Lundi 12 novembre, il reste six grévistes de la faim opposés au Grand contournement ouest (GCO – voir tous nos articles) de Strasbourg, sur les 10 qui avaient entamé un jeûne de protestation 22 jours plus tôt. Alors que les travaux pour construire l’autoroute de 24 kilomètres ont débuté au nord de Strasbourg, ils demandent un moratoire et une médiation, le temps d’examiner des alternatives proposées par le collectif « GCO Non Merci ». Ils en appellent au président Emmanuel Macron, récemment distingué du titre de « Champion de la Terre » aux Nations Unies.
Un gréviste à bout de force
Devant l’opéra du Rhin, place Broglie, cinq d’entre eux se sont déshabillés pour montrer les effets sur leurs corps de l’absence de repas pendant plus de trois semaines. Cinq et pas six ? Le sixième, Pierre Rosenszweig, 69 ans, était en train de rejoindre ses homologues en traversant à pied la place Broglie. Les regards étaient portés sur les grévistes maigrichons et dénudés. Et en se retournant, journalistes, militants et spectateurs ont découvert qu’il était au sol, visiblement à bout de forces. Très vite, les policiers postés derrière les barrières sont venus lui porter secours. Il a été emmené à l’hôpital de Hautepierre par les pompiers.

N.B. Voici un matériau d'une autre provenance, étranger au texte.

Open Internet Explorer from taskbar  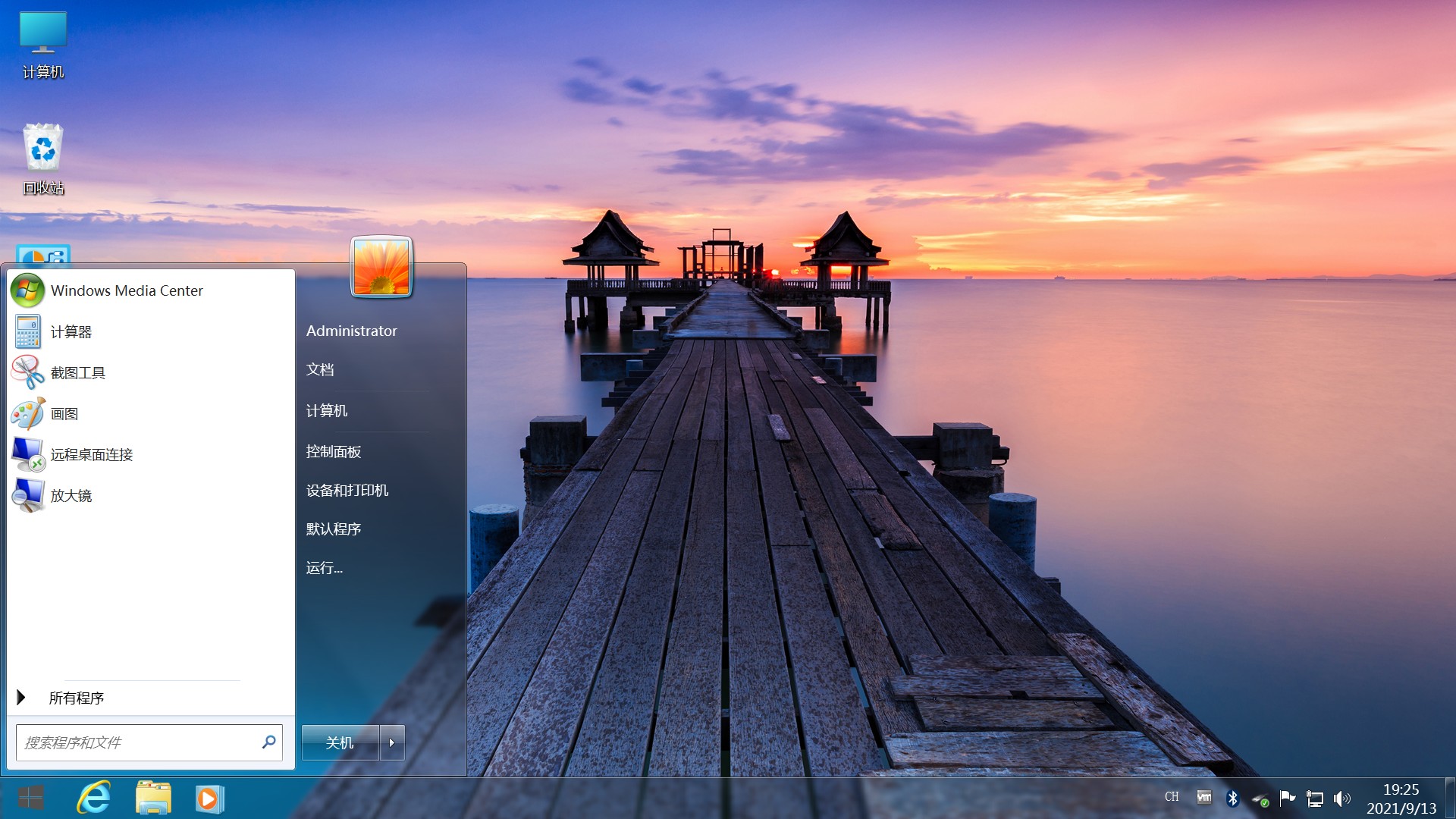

Quant aux quatre qui ont arrêté, trois l’ont fait en raison de la reprise de leurs activités professionnelles, dont Marc Hoffsess, qui a écrit une lettre au président de la République et le plus âgé d’entre eux, Jean-Jacques Pion (79 ans) a été arrêté par son médecin.
Une rumeur non recoupée
Mais s’ils ont choisi de se déshabiller, c’est surtout pour répondre à des « rumeurs » dont les opposants se sont fait l’écho, selon lesquelles les grévistes rentreraient manger chez eux chaque soir. Ils soupçonnent les pouvoirs publics de propager ces affirmations puisque des agents des services de renseignements ont effectué des visites à l’Église protestante de Bischheim où ils sont basés et se reposent.
C’est par exemple le cas de Christine Ludes, retraitée :
« Je rentre le soir à 21h et je commence ma deuxième vie. Je m’occupe de ma mère handicapée. Le matin je fais encore des courses. »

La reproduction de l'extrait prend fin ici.